CFP: “Forgotten Spaces: Southern Literature, Ecocriticism, and the Commons” Panel at The 2023 ASLE + AESS Conference (July 9-12, 2023)

Forgotten Spaces: Southern Literature, Ecocriticism, and the Commons

Panel proposed at the 2023 ASLE + AESS Conference: “Reclaiming the Commons”

July 9-12, 2023 in Portland, Oregon

The US South is often a forgotten space within ecocritical discussions, yet it provides fruitful ground for thinking about the commons. In 2019, in the first edited collection of essays on southern studies and the environment, Zackary Vernon notes that ecocritical attention to this bioregion might help “provide a way out of the limitations of thinking too locally or too globally,” in addition to bringing disenfranchised stakeholders to the table. Given, however, that both southern studies and the environmental humanities have frequently been white spaces, thinking about the commons in the south requires attention to race.

This panel seeks papers that discuss race and space in south, with an eye towards social justice and environmental issues.

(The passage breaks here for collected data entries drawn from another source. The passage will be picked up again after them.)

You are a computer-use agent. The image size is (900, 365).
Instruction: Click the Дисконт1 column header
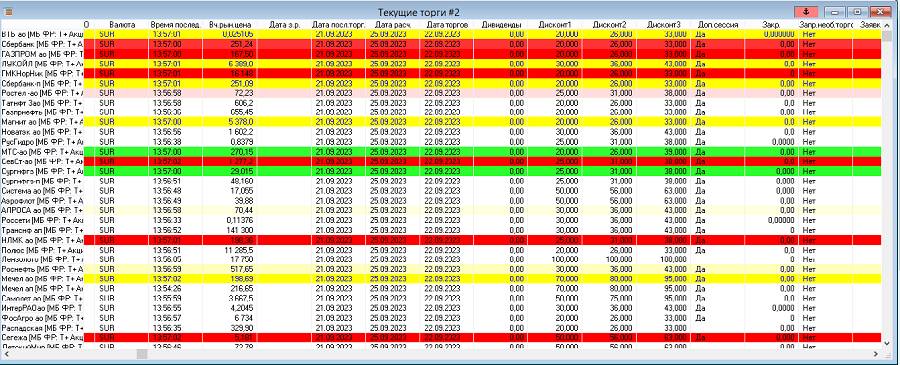click(554, 25)
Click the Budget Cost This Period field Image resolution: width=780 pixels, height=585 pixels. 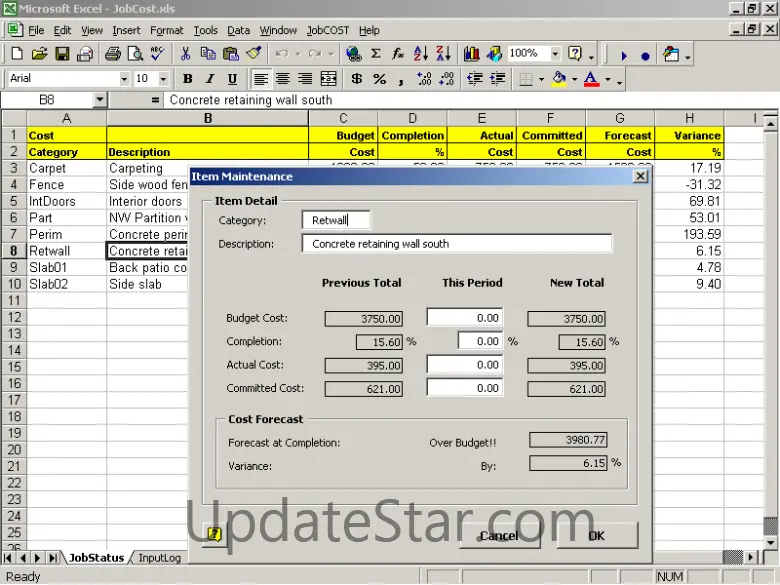(x=465, y=318)
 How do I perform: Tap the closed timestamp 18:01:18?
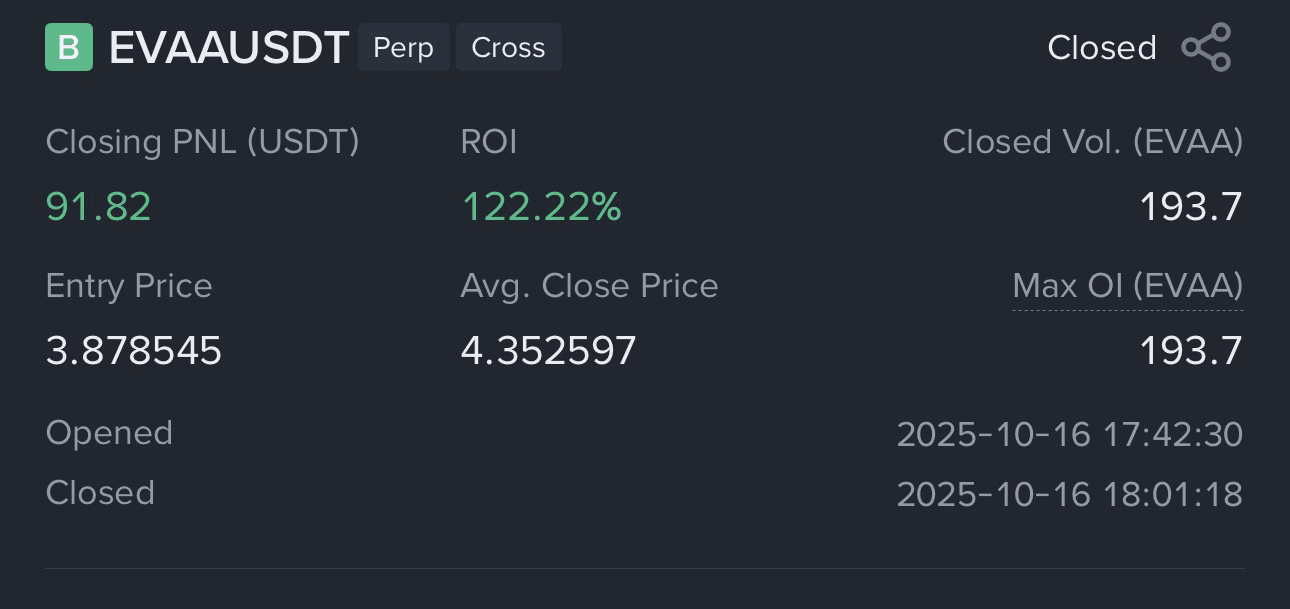click(x=1069, y=494)
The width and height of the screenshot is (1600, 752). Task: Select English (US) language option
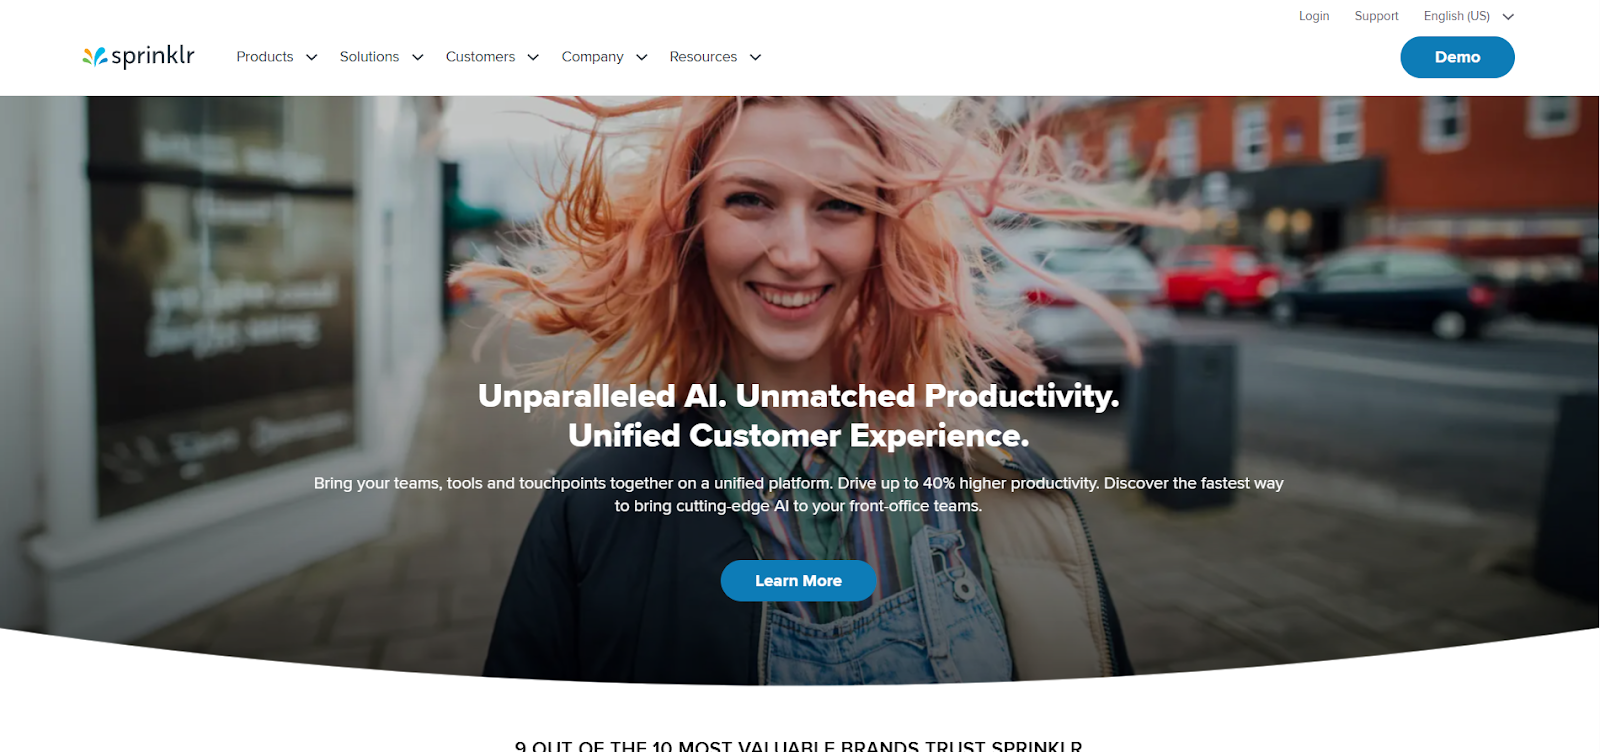(x=1456, y=16)
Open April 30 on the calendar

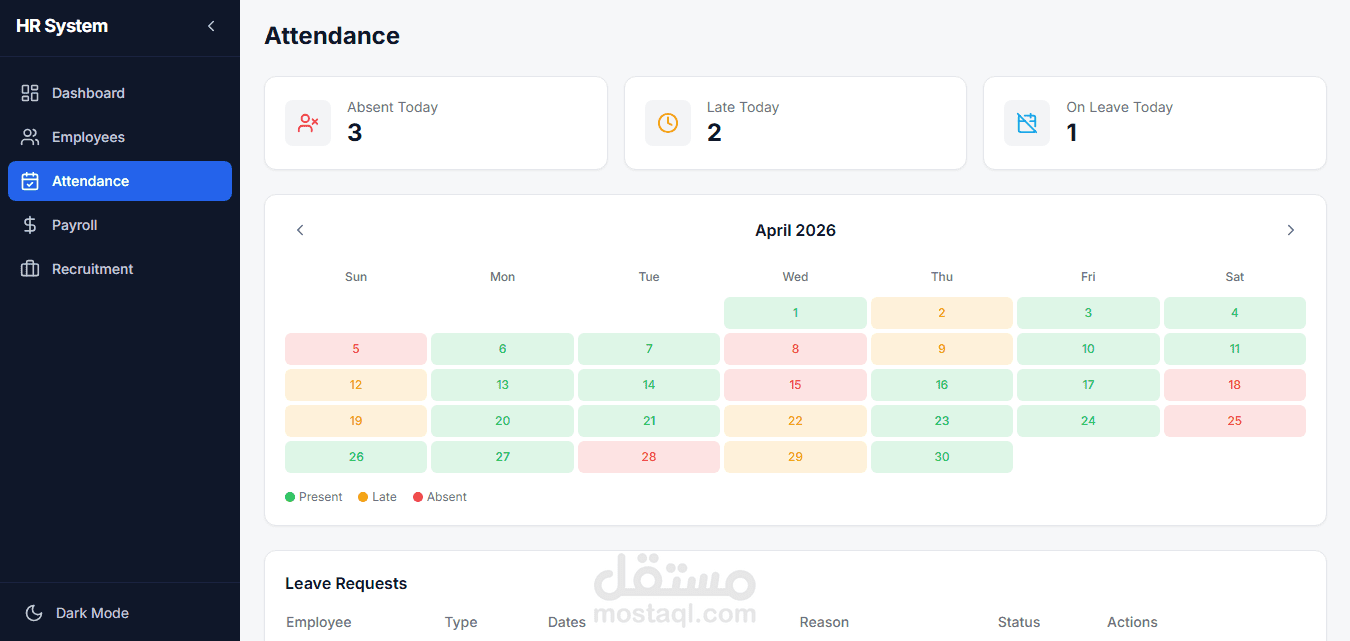tap(941, 457)
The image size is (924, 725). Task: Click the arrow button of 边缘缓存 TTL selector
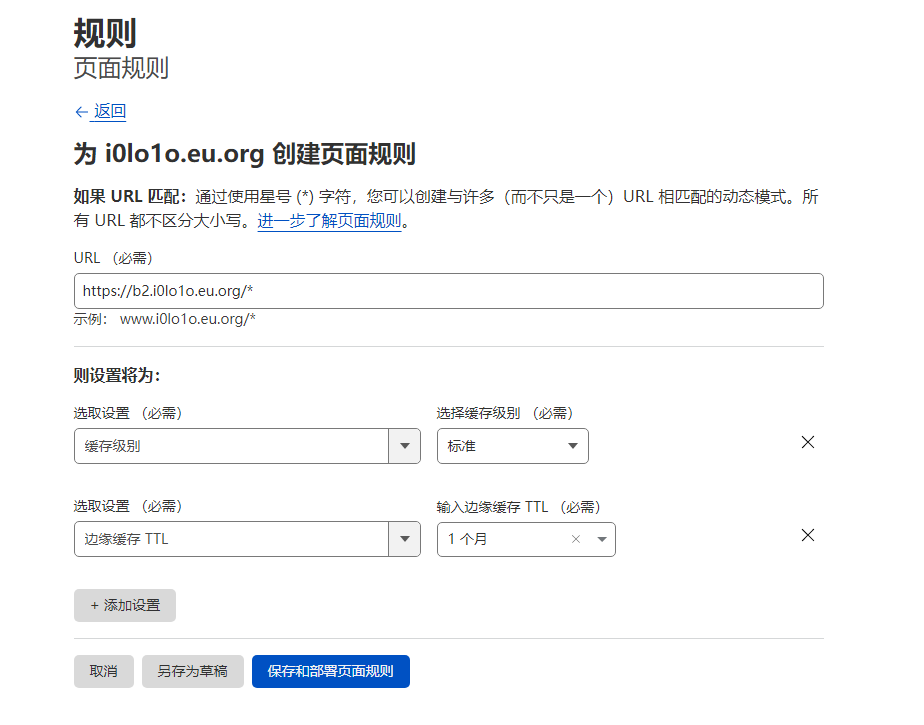404,539
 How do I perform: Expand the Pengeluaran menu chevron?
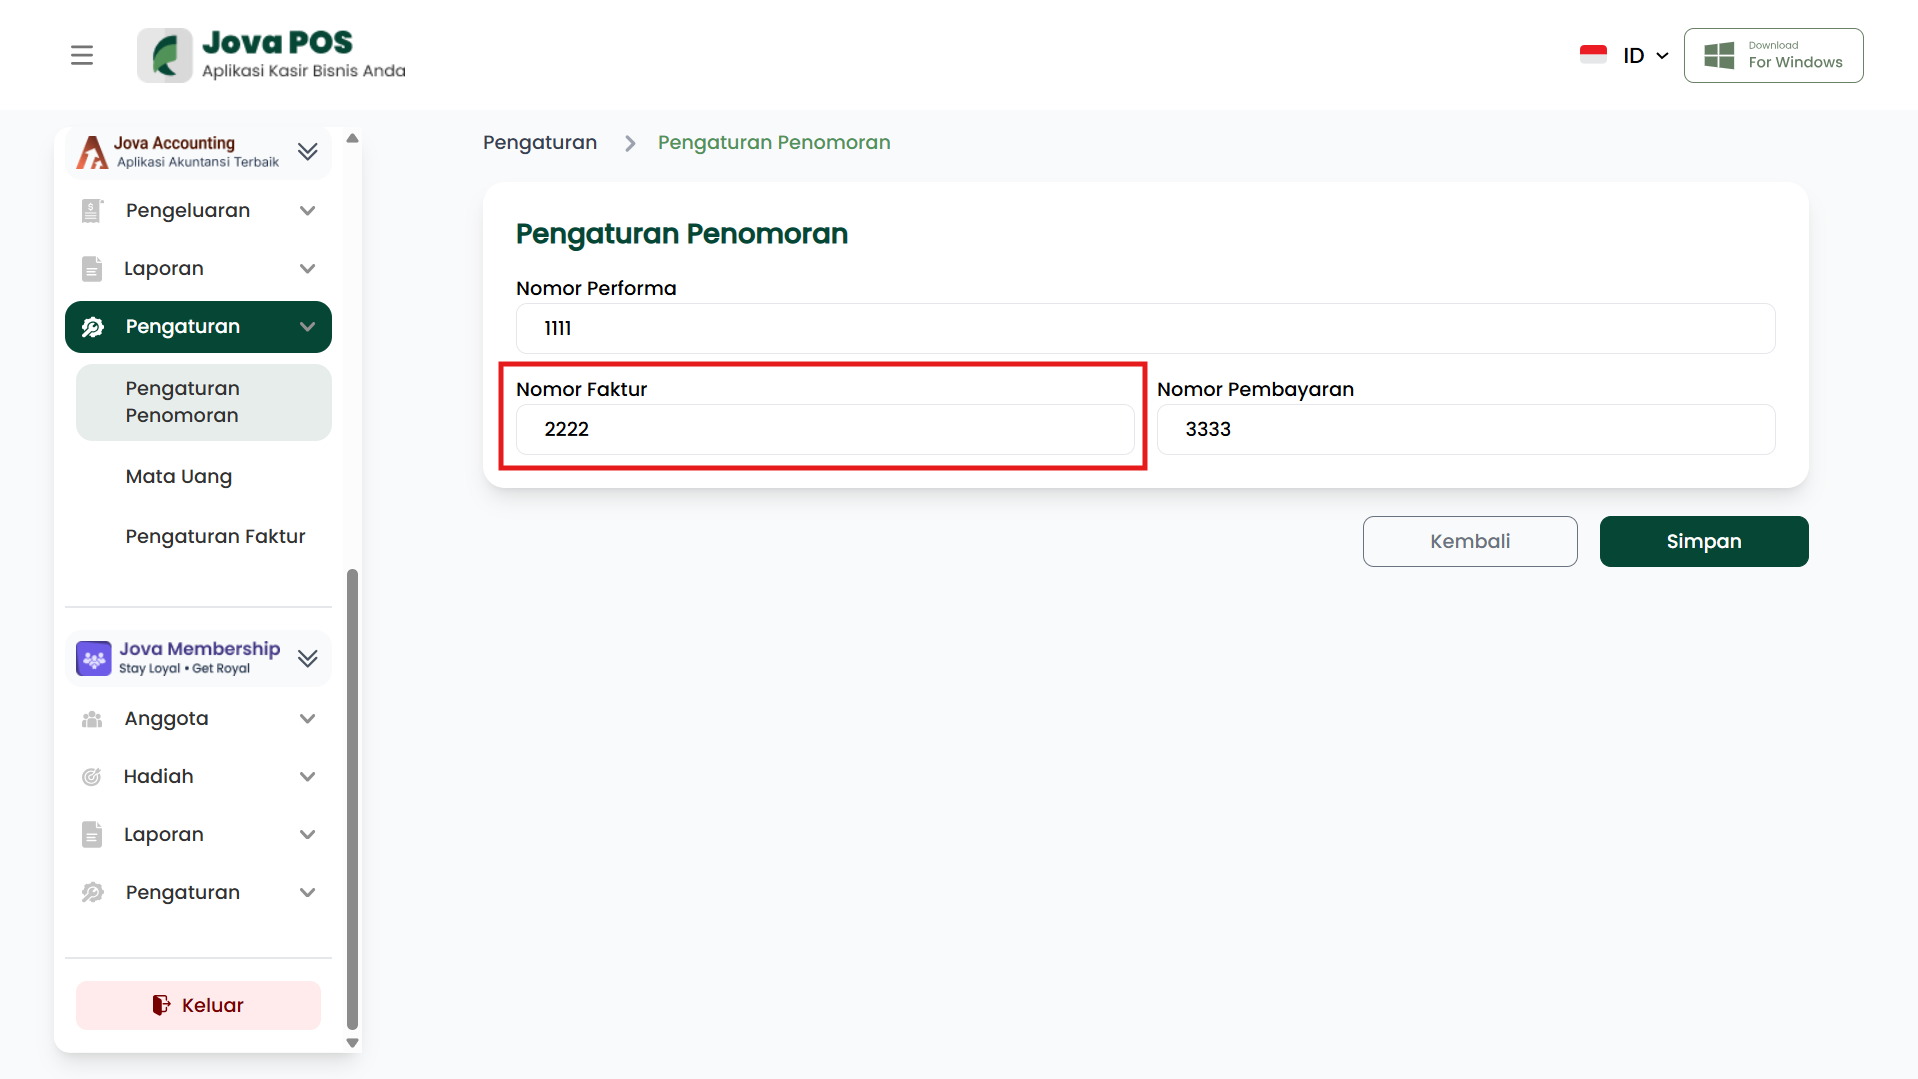coord(308,211)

Questions and topics might include:

  • How have artists, writers, and cultural workers of color engaged with representing public space and the environment, and what might their creative labor contribute to wider environmental discussions attentive to social justice? How might whiteness studies contribute to a rethinking of the commons through southern spaces?
  • What constitutes the commons in the south? Was there ever a southern commons?
  • How are rural and urban environments represented in southern literature? Who gets access to these environments? For what?
  • How are public parks, museums, and recreation areas curated in the south, and what might we learn about entanglements between race and the environment through attending to these spaces
  • How might we interrogate Donna Haraway’s phrase “the plantationocene” to consider the vexed history of work and agriculture in southern spaces?
  • Indian Removal and the theft of public space
  • Settler colonialism in the south
  • climate change and natural disasters and access to relief
  • climate diasporas and migrations
  • energy industries and their geopolitical impact on the south
  • the military industrial complex in the south

Submit abstracts of 200 words by December10 to [email protected] and [email protected]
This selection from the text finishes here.